* _Aim of the exercise_:
Could you return the lines below exactly, from the first line up to and including the line that holds "Given: Show help"?
(Records shown Opens)
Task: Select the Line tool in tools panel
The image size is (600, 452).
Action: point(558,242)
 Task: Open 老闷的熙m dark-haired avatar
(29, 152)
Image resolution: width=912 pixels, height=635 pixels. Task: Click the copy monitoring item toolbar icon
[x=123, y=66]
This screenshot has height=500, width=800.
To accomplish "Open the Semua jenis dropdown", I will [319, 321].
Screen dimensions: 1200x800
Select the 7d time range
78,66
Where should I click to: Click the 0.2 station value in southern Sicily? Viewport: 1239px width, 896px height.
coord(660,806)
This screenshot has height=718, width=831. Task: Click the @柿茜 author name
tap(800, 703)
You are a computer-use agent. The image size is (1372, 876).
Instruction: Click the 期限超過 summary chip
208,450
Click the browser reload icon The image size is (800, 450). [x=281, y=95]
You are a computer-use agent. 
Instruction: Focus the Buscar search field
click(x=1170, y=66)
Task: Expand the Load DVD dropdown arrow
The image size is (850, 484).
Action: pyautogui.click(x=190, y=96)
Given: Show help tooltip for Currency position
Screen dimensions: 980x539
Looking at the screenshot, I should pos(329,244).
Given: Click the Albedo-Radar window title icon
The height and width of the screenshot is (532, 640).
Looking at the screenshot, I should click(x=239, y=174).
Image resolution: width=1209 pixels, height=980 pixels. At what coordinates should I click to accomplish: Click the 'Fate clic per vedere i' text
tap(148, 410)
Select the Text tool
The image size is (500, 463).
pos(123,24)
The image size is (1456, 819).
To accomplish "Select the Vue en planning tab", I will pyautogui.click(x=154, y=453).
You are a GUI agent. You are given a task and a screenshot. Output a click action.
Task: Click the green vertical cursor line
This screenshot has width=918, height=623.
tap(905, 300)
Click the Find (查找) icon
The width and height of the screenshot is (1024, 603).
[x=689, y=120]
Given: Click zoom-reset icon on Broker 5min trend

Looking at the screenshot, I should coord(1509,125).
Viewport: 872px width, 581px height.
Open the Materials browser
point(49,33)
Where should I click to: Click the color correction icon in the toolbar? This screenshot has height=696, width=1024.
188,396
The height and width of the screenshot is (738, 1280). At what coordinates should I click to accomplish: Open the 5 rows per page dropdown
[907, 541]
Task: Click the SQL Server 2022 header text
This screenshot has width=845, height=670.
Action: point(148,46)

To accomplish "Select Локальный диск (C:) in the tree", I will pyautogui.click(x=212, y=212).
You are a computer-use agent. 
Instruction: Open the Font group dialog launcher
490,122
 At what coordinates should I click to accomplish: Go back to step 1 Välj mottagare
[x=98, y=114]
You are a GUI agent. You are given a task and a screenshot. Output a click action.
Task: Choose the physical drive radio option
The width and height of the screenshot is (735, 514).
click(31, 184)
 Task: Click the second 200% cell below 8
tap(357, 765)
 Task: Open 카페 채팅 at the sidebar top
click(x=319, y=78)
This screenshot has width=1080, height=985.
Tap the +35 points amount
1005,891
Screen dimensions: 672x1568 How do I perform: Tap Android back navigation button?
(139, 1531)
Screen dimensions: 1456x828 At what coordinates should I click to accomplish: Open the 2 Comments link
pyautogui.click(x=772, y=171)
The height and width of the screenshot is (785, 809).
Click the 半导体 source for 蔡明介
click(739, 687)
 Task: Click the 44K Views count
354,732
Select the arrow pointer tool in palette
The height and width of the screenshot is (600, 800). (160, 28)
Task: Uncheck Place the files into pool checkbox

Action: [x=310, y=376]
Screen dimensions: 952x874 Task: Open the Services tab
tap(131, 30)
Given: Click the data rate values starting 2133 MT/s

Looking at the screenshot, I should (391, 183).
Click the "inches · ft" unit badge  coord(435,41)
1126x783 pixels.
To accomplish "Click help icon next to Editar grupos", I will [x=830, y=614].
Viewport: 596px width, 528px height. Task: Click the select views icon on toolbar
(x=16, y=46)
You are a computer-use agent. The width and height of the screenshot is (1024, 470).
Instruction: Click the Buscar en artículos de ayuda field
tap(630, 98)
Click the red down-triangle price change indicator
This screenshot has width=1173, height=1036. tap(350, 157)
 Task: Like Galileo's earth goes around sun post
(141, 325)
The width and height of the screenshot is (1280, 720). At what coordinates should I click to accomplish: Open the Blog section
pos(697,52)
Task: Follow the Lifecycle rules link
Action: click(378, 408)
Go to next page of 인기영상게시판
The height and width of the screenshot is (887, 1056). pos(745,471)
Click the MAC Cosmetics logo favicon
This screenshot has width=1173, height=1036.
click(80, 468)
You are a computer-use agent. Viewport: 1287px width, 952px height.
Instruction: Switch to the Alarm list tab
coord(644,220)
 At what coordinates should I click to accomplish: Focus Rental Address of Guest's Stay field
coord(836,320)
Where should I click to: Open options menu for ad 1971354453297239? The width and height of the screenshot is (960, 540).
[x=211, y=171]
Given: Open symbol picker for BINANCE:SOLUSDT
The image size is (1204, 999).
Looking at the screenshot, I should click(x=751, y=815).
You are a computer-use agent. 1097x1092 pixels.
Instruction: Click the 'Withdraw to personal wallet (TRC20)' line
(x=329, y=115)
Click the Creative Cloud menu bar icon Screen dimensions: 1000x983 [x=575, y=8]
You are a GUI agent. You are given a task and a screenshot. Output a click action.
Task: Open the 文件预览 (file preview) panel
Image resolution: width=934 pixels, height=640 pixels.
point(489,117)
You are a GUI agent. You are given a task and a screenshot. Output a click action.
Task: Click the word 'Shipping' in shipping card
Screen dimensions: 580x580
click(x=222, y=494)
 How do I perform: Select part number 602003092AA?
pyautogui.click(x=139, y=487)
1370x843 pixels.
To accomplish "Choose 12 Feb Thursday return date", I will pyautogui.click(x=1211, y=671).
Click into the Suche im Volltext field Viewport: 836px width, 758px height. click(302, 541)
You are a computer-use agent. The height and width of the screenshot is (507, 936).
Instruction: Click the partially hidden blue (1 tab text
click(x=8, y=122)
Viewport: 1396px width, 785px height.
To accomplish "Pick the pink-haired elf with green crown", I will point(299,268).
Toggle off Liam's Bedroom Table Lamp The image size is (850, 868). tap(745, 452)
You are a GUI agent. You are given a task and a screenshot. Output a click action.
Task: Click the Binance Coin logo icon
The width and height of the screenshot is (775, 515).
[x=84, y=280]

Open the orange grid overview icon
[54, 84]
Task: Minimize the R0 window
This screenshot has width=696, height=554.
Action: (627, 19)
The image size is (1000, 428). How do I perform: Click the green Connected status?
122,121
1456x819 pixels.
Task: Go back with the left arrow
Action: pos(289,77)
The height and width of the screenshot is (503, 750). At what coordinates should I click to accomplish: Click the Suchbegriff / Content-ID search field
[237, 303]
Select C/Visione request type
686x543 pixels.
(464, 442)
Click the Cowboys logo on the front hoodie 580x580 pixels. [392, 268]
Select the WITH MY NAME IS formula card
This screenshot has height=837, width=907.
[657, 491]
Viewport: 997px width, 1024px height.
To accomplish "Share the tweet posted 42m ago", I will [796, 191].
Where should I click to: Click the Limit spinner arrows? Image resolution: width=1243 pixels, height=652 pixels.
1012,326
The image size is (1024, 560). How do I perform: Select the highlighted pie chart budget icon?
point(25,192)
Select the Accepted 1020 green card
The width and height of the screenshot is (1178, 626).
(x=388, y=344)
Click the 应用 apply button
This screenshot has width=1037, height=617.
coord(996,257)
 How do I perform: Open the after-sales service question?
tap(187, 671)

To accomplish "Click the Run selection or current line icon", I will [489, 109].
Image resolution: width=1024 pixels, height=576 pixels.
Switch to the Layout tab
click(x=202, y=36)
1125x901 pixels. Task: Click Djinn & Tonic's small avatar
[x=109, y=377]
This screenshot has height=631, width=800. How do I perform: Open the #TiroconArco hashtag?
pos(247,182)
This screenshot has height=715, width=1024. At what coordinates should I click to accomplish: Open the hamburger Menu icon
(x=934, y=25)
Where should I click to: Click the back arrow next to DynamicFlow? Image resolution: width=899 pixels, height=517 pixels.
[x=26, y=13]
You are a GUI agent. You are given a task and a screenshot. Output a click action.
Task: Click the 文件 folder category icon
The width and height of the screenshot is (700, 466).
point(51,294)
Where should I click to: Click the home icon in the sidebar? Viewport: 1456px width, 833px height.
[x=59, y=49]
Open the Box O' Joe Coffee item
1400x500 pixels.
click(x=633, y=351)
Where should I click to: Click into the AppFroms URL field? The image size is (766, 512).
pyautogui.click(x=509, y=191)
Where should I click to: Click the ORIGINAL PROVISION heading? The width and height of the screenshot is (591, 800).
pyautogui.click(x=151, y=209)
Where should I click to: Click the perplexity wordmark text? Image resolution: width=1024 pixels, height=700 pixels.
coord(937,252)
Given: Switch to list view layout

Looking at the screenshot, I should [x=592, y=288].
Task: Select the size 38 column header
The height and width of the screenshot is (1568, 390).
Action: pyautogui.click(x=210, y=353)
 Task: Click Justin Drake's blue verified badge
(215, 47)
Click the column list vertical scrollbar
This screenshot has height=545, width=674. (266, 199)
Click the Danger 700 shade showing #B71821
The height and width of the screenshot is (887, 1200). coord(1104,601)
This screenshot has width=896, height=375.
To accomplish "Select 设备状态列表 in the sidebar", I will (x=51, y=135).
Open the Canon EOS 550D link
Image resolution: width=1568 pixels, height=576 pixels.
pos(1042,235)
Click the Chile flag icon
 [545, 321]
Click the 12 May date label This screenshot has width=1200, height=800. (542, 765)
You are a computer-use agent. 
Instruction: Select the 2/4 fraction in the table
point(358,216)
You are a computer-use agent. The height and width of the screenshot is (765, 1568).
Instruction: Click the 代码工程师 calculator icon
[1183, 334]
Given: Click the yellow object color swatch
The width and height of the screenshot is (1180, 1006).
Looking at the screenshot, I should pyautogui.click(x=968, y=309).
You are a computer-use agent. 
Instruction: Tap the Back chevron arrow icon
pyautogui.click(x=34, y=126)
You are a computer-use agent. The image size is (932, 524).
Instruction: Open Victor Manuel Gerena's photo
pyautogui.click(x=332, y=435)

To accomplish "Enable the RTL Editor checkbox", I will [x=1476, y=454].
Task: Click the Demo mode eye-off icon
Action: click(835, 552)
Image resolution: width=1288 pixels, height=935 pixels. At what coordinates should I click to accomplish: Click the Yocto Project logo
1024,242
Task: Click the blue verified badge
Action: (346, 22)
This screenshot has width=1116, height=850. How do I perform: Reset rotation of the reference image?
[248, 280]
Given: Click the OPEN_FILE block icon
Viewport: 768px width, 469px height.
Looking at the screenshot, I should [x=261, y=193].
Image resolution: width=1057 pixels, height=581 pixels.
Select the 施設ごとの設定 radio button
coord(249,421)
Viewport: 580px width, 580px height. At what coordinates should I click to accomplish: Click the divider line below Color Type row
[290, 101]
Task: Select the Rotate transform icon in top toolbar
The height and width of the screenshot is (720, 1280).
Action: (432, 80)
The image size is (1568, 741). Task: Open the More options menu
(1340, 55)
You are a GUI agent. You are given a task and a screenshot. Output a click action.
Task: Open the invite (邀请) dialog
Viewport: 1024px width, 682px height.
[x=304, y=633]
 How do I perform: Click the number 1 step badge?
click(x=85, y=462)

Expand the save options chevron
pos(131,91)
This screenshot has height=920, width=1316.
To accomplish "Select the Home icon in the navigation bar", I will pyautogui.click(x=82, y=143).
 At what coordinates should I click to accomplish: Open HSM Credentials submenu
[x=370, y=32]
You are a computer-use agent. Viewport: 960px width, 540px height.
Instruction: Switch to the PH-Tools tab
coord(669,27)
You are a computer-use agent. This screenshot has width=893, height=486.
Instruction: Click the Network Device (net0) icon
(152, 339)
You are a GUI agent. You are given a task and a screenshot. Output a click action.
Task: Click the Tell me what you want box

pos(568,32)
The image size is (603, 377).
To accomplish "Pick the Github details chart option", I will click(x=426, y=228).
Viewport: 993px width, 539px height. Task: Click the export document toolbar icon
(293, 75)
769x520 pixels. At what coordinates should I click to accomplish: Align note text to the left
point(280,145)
(Records shown Closes)
* _Answer below_:
Task: Select the Line tool in tools panel
The image size is (600, 452).
Action: point(558,242)
 Task: Open 老闷的熙m dark-haired avatar
(29, 152)
Image resolution: width=912 pixels, height=635 pixels. Task: Click the copy monitoring item toolbar icon
[x=123, y=66]
This screenshot has height=500, width=800.
To accomplish "Open the Semua jenis dropdown", I will [319, 321].
Screen dimensions: 1200x800
Select the 7d time range
78,66
Where should I click to: Click the 0.2 station value in southern Sicily? Viewport: 1239px width, 896px height.
coord(660,806)
This screenshot has height=718, width=831. Task: Click the @柿茜 author name
tap(800, 703)
You are a computer-use agent. The image size is (1372, 876).
Instruction: Click the 期限超過 summary chip
208,450
Click the browser reload icon The image size is (800, 450). [x=281, y=95]
You are a computer-use agent. 
Instruction: Focus the Buscar search field
click(x=1170, y=66)
Task: Expand the Load DVD dropdown arrow
The image size is (850, 484).
Action: pyautogui.click(x=190, y=96)
Given: Show help tooltip for Currency position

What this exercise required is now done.